CLAIRTON
2025 - CANADA - 73 MINUTES - COLOUR/B&W - 4K - 5.1 AUDIO
A FILM BY RON MANN
“Clairtone was already history by the time I was a child. By the time I was old enough to talk about those kinds of things to my father. But for him, it loomed large. It had always loomed large right to the end of his life.
He would say “Clairtone was my first great love.” And you never forget your first love.”
So begins Clairtone, Ron Mann’s new archival documentary about the rise and fall of the Clairtone Sound Corporation. For a decade, in the 1960s, Clairtone Sound Corporation captured the spirit of the times: sophisticated, cosmopolitan, liberated. From its modern oiled-walnut and teak stereos to its minimalist logos and promotional materials, Clairtone produced a powerful and enduring body of design work.

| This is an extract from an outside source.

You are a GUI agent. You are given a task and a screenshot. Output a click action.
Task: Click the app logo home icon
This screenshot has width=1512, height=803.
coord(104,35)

Founded in 1958 by Peter Munk and David Gilmour, Clairtone quickly became known for its iconic designs and masterful advertising campaigns. Its acclaimed Project G stereo, with its space-age styling, epitomized the Swinging Sixties. Famously, Hugh Hefner owned a Project G. So did Frank Sinatra. Oscar Peterson affirmed that his music sounded as good on a G as it did live.
Peter Munk was 16 when the Nazi’s marched into Hungary. His grandfather managed to secure a place on the Kastner train, a secret rescue operation that saved over 1500 Jewish citizens. Escaping to Switzerland, Peter quickly moved to Canada to attend the University of Toronto where he studied electrical engineering. There, he met David Gilmour and the two became fast friends. While Peter was already involved in the world of high-fidelity sound, David was well underway with his own business of importing Scandinavian furniture; they decided to start something that melded their strengths together - a high-fidelity stereo system housed within beautiful wood consoles.

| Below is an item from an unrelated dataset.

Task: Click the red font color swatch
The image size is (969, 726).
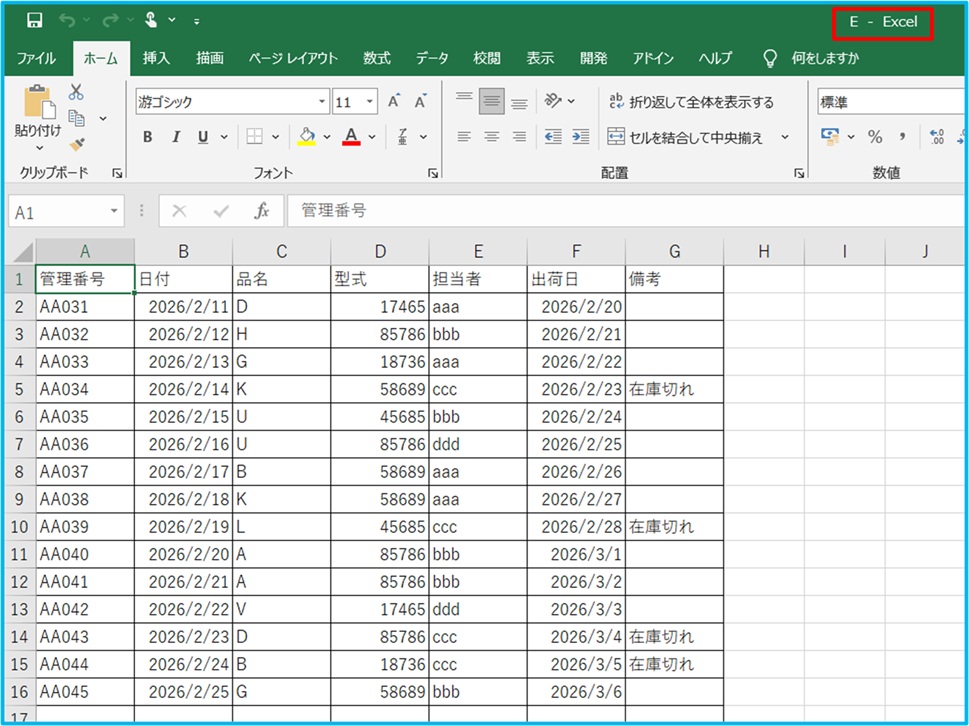Action: [351, 137]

What follows is the stuff of Canadian history, as their one-of-a-kind stylish stereo consoles paired with brand-new modernist advertising techniques allowed the business to soar astronomically. Frank Sinatra and Hugh Hefner had Clairtones in their homes - Oscar Peterson touted their stereos as sounding as good as hearing him live. However, that quick ascension was met with a swift downfall. Costs mounted, manufacturing problems persisted, and a heartbreakingly premature gamble on the colour TV industry, left the company nearly bankrupt and forced the two founders to give up control to the Nova Scotia government.

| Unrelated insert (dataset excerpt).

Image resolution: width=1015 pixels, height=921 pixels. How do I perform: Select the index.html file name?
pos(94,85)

Though while they lost the company, their entrepreneurship didn’t end there. They went on to found a real-estate company (TrizecHahn) and the world’s largest gold-mining operation (Barrick Gold) and ended their lives still the greatest of friends. Clairtone remains a design icon to this day, with its most enduring stereo - the Project G - still considered a collector’s item in a class all its own.